Work task
In the records below, how many lines hold the string "Privacy"? Give only the number.

Records to process
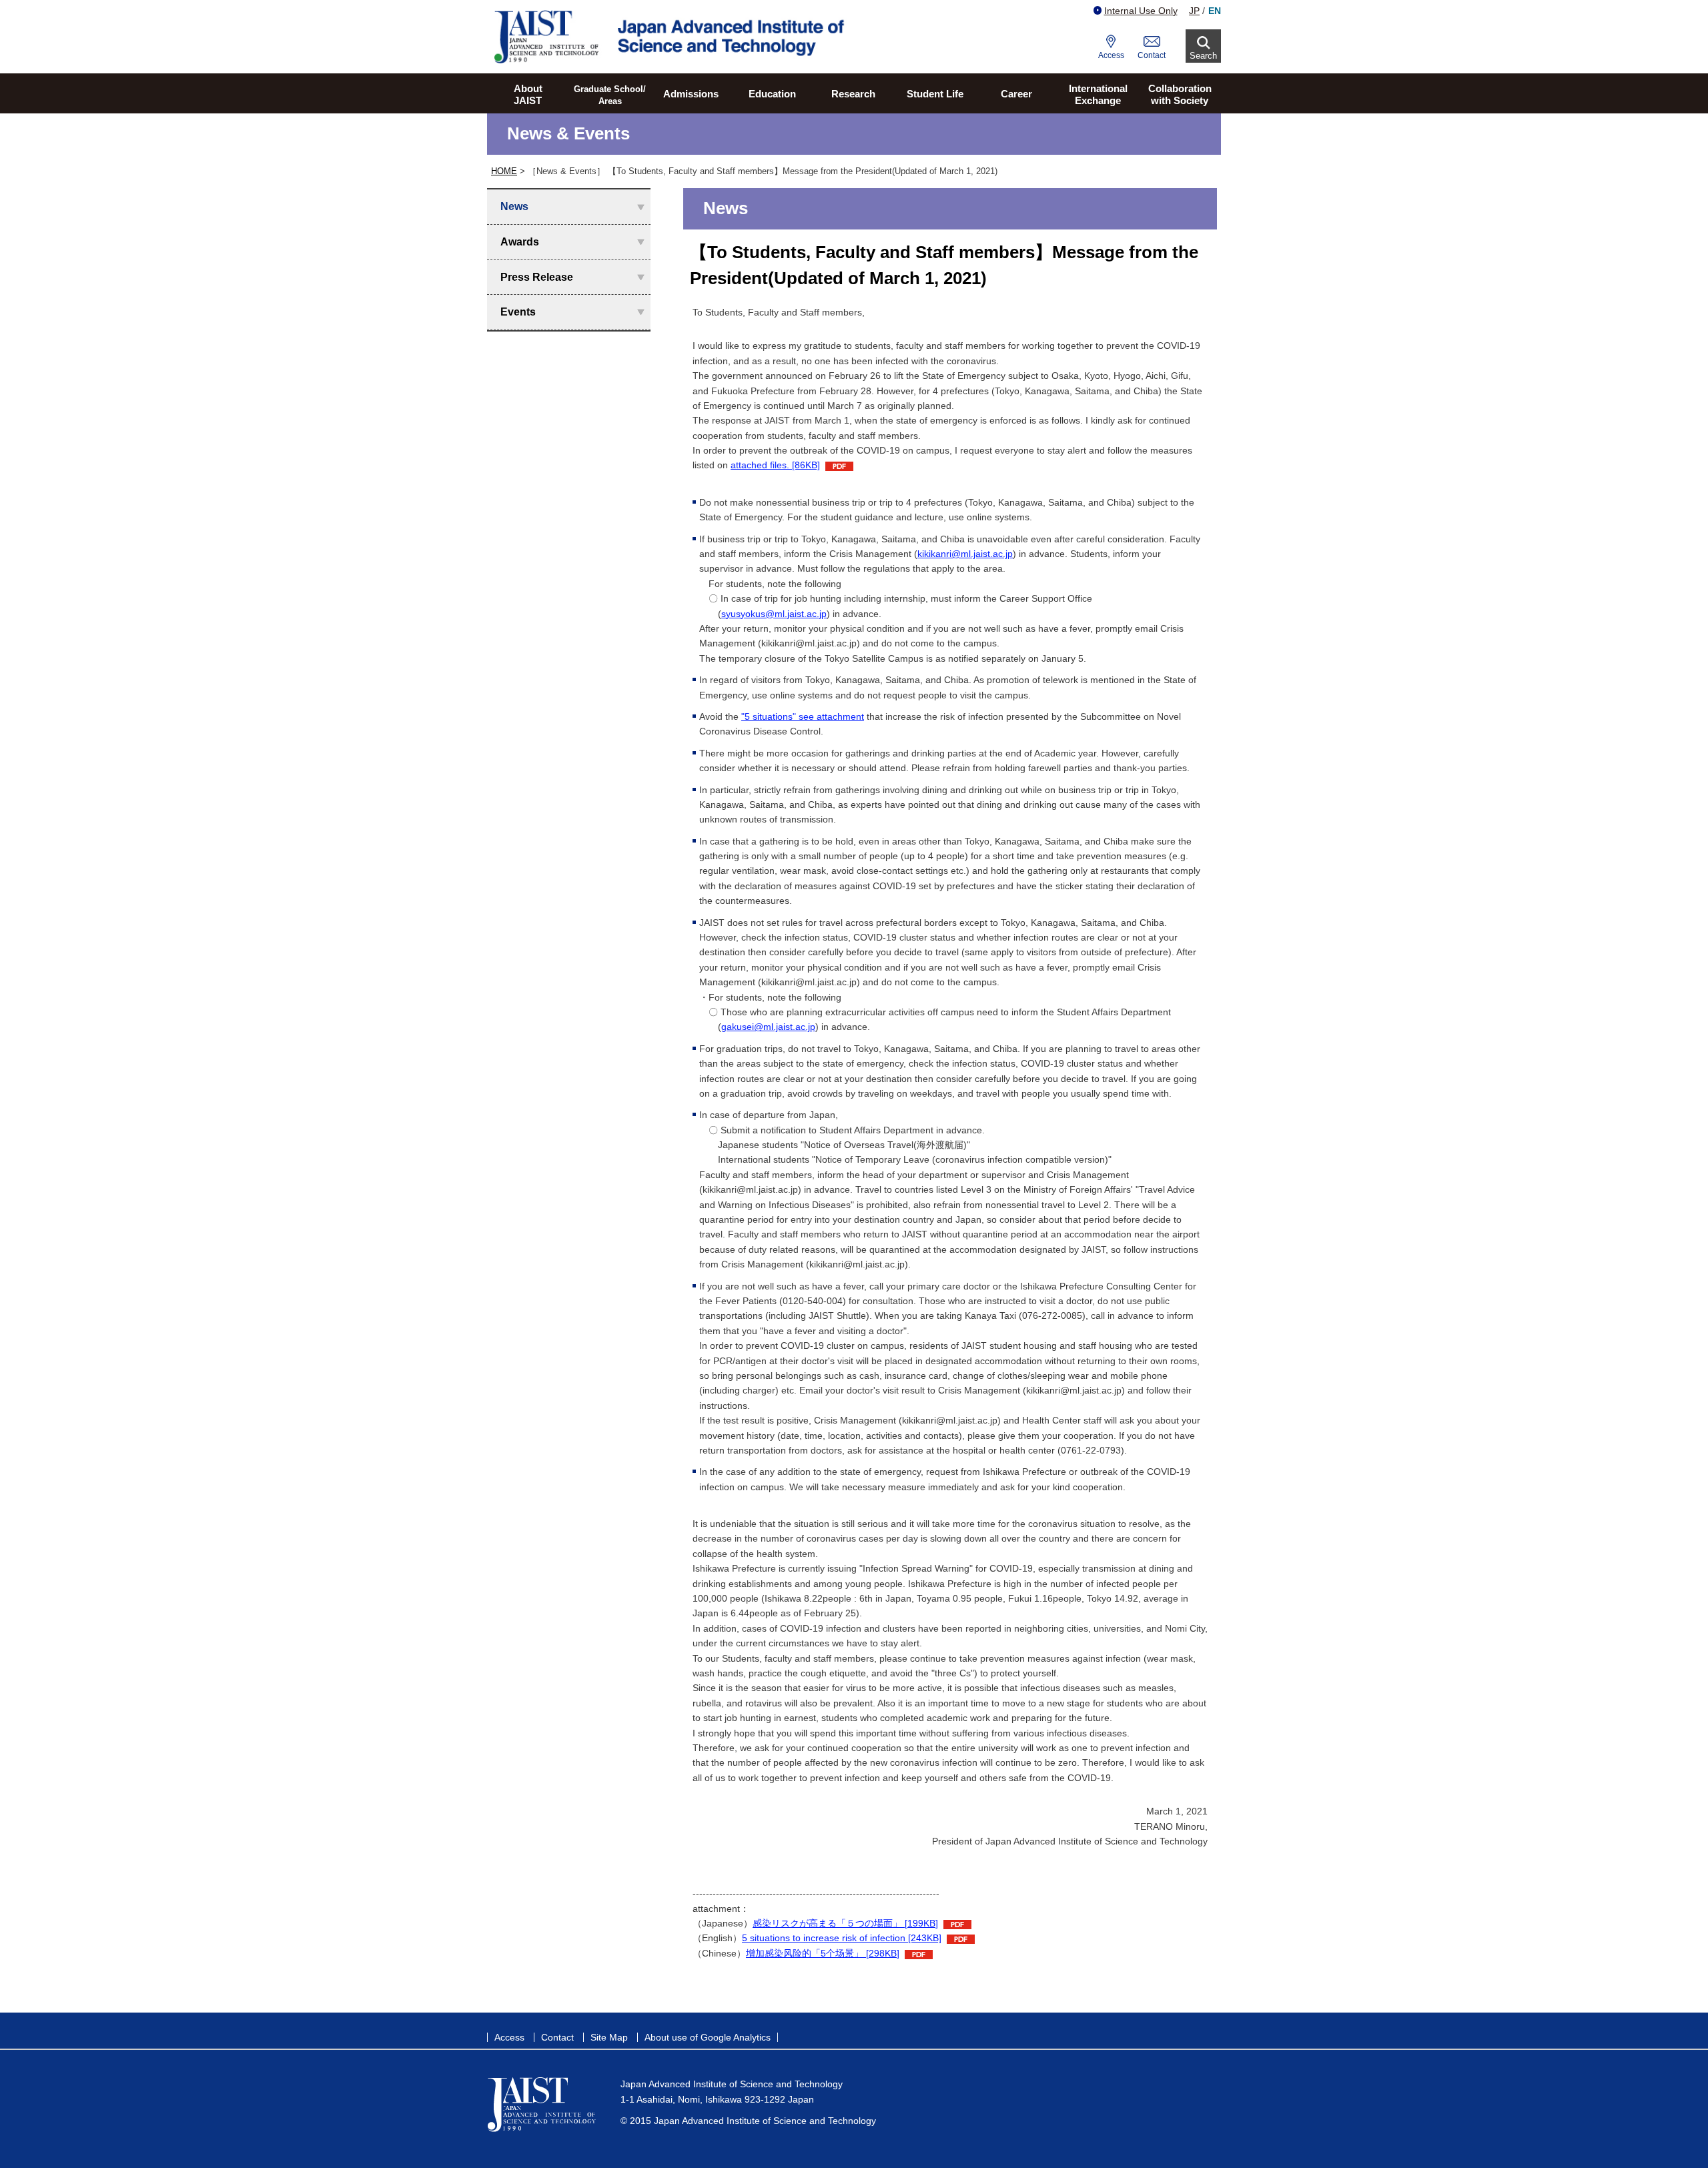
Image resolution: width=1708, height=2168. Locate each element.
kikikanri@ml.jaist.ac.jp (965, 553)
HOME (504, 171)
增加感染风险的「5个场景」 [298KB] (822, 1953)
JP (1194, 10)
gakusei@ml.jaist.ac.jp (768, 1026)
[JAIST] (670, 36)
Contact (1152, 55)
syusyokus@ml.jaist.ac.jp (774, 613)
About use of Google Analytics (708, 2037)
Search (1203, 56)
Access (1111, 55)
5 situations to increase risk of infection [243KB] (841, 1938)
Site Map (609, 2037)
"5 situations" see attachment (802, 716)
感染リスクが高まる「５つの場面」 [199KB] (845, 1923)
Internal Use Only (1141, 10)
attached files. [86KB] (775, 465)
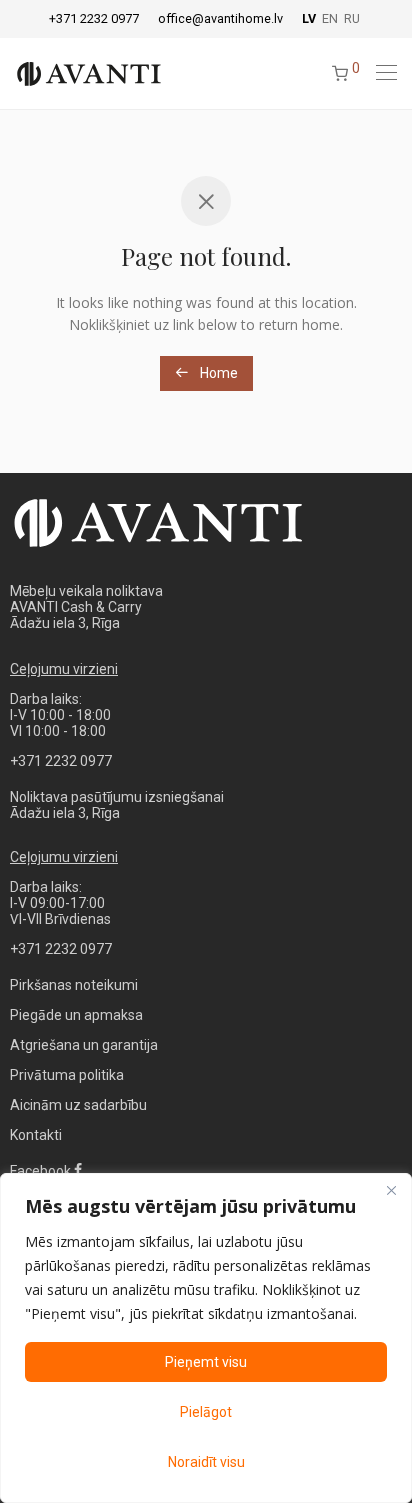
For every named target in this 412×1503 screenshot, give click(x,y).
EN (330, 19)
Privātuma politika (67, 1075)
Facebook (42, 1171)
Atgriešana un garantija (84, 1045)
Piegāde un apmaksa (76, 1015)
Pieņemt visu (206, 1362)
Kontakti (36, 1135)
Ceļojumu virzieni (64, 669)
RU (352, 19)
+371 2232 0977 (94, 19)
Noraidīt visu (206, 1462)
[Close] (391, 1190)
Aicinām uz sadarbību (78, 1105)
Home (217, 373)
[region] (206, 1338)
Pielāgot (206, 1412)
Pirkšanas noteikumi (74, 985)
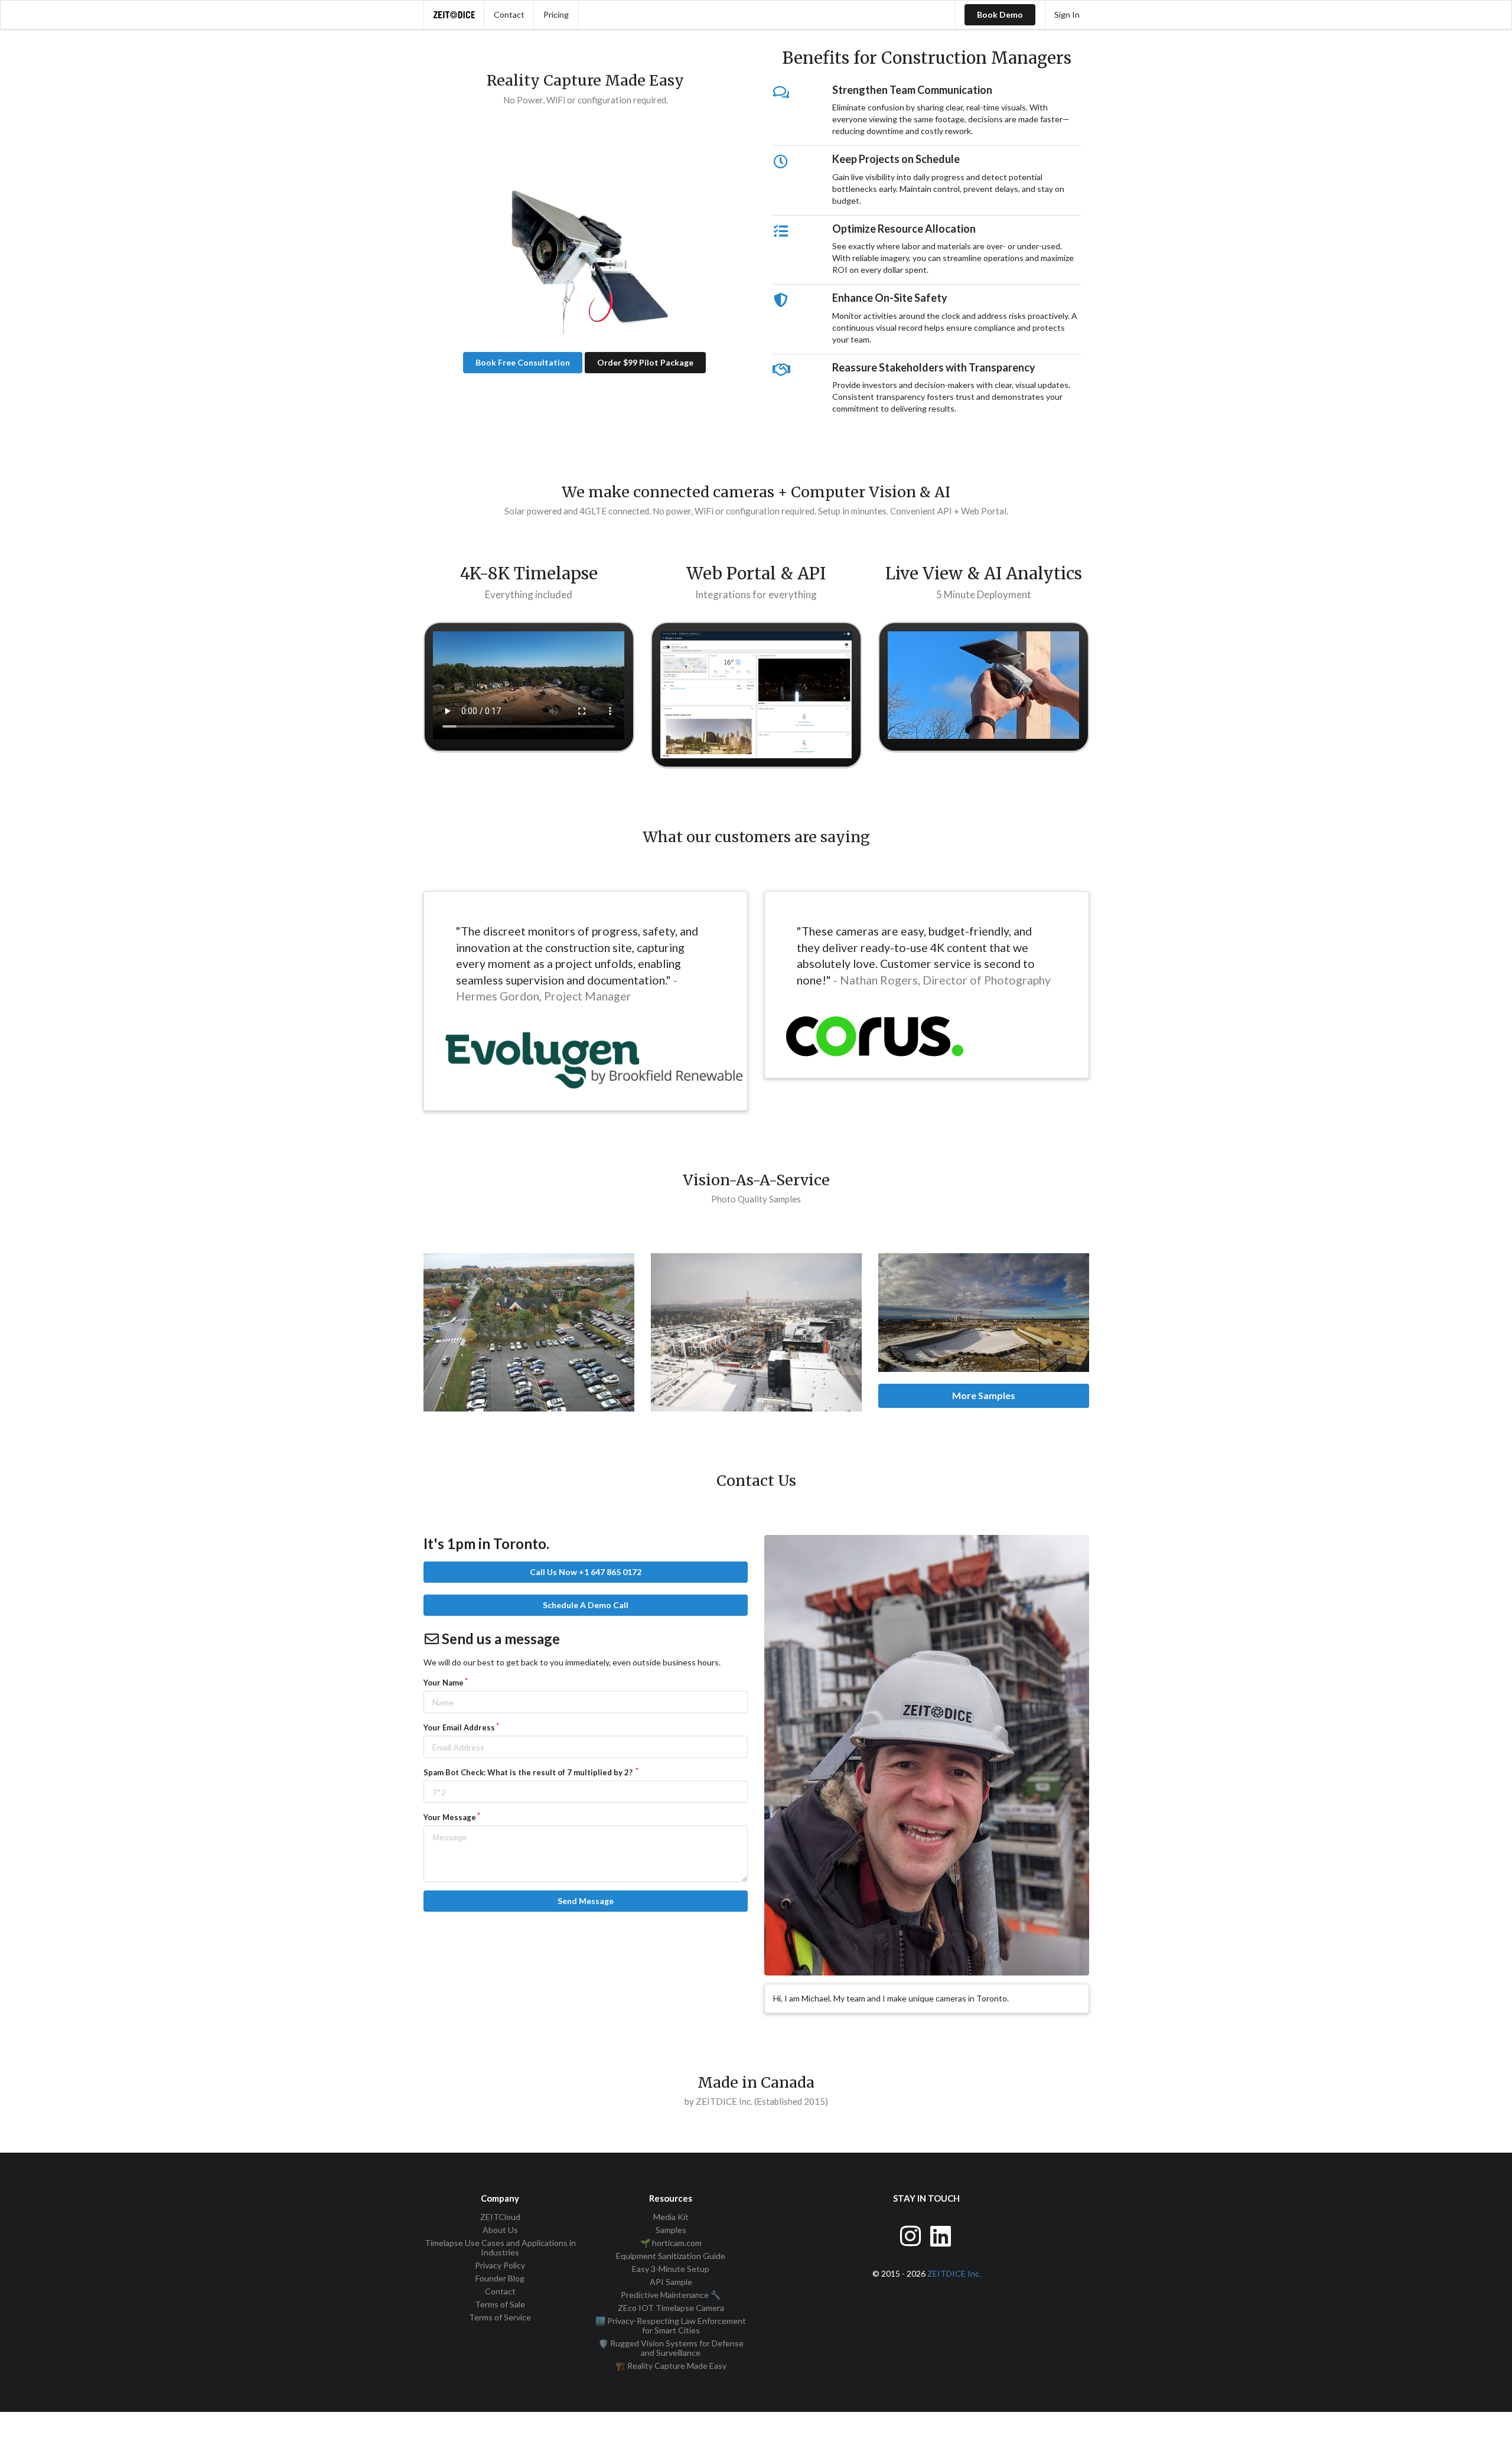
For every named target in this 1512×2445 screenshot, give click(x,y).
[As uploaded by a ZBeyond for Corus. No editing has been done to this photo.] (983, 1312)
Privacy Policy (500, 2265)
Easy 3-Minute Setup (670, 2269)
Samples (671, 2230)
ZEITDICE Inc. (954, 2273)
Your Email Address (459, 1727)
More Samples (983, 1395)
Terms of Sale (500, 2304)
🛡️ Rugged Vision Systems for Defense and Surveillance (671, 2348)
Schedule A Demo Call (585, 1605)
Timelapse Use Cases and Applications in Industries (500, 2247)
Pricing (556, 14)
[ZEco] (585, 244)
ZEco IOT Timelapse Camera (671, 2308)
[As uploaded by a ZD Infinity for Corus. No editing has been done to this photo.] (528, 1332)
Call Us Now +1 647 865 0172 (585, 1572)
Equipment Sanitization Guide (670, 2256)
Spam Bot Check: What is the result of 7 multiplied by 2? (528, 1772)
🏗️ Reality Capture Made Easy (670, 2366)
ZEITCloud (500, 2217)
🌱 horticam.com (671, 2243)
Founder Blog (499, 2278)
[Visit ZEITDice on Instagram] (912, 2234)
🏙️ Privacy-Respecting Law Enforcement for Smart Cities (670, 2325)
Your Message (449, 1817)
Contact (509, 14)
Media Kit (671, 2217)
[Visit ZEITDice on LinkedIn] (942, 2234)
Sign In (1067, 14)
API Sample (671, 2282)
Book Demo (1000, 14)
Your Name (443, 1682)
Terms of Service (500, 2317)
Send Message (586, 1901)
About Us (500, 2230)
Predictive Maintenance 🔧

Task result
2